In some cases, there might also be a small period of extreme happiness following a longer period of depression right before the individual plans on attempting suicide.
The American Foundation of Suicide Prevention suggests a few major strategies to help those who appear to be or have expressed thoughts of being suicidal. One of the biggest ways to help someone who might be suicidal is to express genuine concern for their well-being. Letting them know they are not being overlooked and giving them specific examples of why you are concerned is the first step in helping them.
Offering support and assistance in finding professional help if they haven’t already attempted to seek it out is one of the most suggested ways of helping.
The American Foundation of Suicide Prevention also warns loved ones that the individual should not be left alone at any time, any sort of weapon should be removed from the vicinity and the person should be taken to an emergency room at a psychiatric hospital.
The most important advice for those who are helping someone suicidal: If they are in imminent danger, do not be afraid to call 911.
Though not every person who attempts or commits suicide exhibits warning signs, the American Association of Suicidology and Suicide.org agree that at least 75 percent of those who commit suicide show clear signs of depression and suicidal tendencies beforehand.
There are many places to turn to for help and support.
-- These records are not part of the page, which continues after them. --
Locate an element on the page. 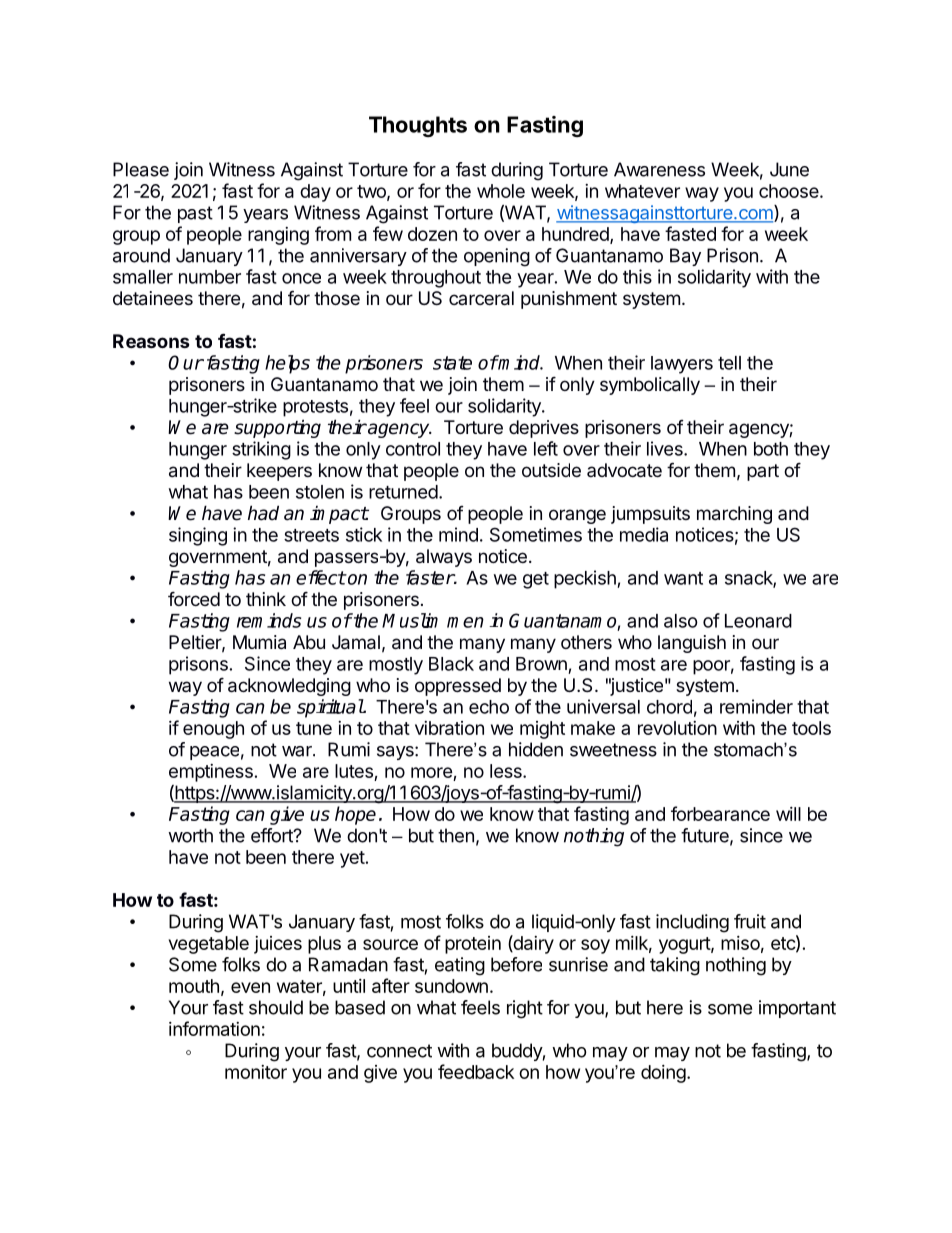 The image size is (952, 1233). Please is located at coordinates (141, 169).
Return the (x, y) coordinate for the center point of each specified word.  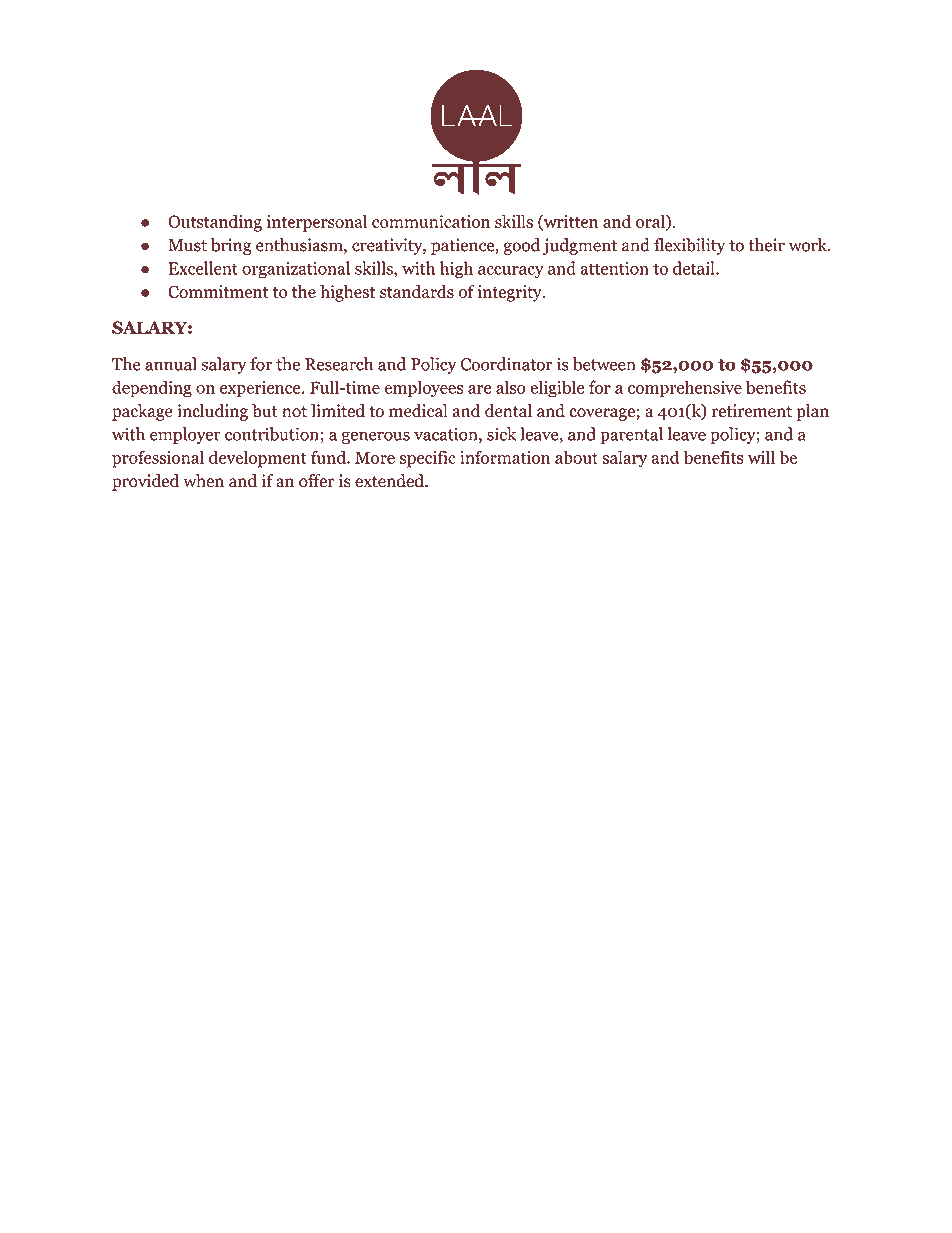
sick (501, 434)
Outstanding (215, 223)
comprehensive (685, 389)
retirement (752, 411)
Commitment (218, 291)
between (604, 364)
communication (431, 221)
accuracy (511, 272)
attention (614, 268)
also (511, 387)
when (203, 481)
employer (185, 435)
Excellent (203, 268)
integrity (511, 293)
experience (261, 389)
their (766, 245)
Some of the most popular include the National Hopeline Network, and (800) 273-TALK. There are also support hotlines for deaf people.
Groups like To Write Love on Her Arm and Post Secret aim to help people cope with stress and depression. Both associations have a large support basis. Some groups even offer live support via Twitter and other Web-based mediums.
At Cal Poly, there are a number of groups provided to students that give counseling and support for those who need help coping with the day-to-day.
The Cal Poly Web site has a page dedicated to Health and Counseling Services where students can find tips on how to manages stress, download exercises and breathing techniques that aim to ease anxiety and find phone numbers to call for support.
There is also group counseling that students can participate in through the health center. Other groups on campus assist students in finding a community therapist. The site also offers help not only to students, but parents and faculty as well.
“Don’t be afraid to ask. Often people feel comforted by being asked if there is something wrong. And ask them what you can do to help them,” Marrer-Howieson said. “It allows the person in crisis to dictate what they need.”